TeIah diketahui ada 12 jenis glukosida triterpen terkandung dalam tanaman pare, masing-masing dikenal dengan nama momordikosida A sampai L. Momordikosida utama yang terdapat dalam buah pare adalah jenis K dan L .(7), dan diduga momordikosida jenis inilah yang bersifat sitotoksilc atau sitostatik (8).
Terdapat bukti bahwa glukosida triterpen bersifat anti pertumbuhan, terutama menghambat perkecambahan biji kapas, menghambat pertumbuhan sel-sel tumor dan menghambat perkembangan fetus tikus (8). Dengan demikian kukurbitasin merupakan zat anti proliferasi dan anti. diferensiasi sel yang sangat poten (4,7,8).

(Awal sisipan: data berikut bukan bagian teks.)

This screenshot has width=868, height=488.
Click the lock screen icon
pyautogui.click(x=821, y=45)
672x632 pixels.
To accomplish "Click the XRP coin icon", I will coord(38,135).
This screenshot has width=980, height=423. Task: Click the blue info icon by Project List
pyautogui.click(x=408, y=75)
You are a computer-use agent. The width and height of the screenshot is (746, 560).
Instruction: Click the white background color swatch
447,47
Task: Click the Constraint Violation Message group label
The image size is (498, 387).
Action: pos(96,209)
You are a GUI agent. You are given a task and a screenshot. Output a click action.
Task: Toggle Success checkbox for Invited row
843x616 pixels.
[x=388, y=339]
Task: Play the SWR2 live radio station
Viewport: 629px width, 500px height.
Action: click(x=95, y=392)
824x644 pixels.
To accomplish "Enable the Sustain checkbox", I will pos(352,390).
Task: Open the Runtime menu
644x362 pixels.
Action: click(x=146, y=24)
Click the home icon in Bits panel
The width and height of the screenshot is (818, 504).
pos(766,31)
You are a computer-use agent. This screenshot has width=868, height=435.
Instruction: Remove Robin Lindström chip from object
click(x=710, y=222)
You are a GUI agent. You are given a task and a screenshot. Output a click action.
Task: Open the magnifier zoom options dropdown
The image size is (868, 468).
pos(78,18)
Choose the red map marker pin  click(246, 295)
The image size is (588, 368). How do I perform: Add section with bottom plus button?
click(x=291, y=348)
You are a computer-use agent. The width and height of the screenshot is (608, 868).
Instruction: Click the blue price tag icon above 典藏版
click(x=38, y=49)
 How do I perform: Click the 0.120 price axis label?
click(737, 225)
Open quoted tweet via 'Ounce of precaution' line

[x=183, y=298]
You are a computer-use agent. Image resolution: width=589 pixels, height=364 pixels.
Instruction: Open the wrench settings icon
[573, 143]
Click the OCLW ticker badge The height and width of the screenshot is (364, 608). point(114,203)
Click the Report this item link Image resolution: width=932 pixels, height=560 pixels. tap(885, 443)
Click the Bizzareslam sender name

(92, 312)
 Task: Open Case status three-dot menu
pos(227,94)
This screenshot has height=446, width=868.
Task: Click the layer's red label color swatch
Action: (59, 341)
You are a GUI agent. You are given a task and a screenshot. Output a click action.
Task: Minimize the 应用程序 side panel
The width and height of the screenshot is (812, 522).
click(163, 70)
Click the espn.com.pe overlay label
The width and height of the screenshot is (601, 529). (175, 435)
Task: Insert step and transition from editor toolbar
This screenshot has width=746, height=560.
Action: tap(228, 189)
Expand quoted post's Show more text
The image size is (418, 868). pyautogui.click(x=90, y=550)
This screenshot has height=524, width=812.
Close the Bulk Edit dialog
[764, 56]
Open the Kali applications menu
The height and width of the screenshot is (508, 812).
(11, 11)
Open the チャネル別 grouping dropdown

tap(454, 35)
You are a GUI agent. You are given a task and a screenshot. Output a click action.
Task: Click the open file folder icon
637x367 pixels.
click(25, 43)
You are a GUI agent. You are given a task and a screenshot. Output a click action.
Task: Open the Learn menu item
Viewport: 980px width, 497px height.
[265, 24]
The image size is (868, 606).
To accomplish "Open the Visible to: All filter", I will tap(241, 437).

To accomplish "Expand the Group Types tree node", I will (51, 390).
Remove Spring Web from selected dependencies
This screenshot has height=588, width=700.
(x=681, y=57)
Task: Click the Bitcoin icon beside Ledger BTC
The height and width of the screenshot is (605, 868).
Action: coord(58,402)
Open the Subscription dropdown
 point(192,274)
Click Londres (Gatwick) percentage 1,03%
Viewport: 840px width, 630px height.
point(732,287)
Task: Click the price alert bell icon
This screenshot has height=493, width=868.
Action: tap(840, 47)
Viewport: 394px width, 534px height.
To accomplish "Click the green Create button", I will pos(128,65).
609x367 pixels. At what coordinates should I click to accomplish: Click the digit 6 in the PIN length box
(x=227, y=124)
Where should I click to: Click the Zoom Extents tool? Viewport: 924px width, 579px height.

Mengingat. spermatozoa merupakan sel haploid yang berasal dari perkembangan dan diferensiasi sel-sel induk germinal di dalam testis, maka timbul permasalahan yang menarik yaitu apakah ekstrak buah pare yang diberikan pada mencit jantan akan menghambat spermatogenesis dan sekaligus bersifat anti-fertilitas. Jika hal itu benar, apakah efek anti-fertilitas tersebut bersifat .reversibel. Masalah ini menjadi lebih menarik untuk diselidiki karena buah pare disukai banyak orang di Indonesia sebagai lauk dan mudah diperoleh?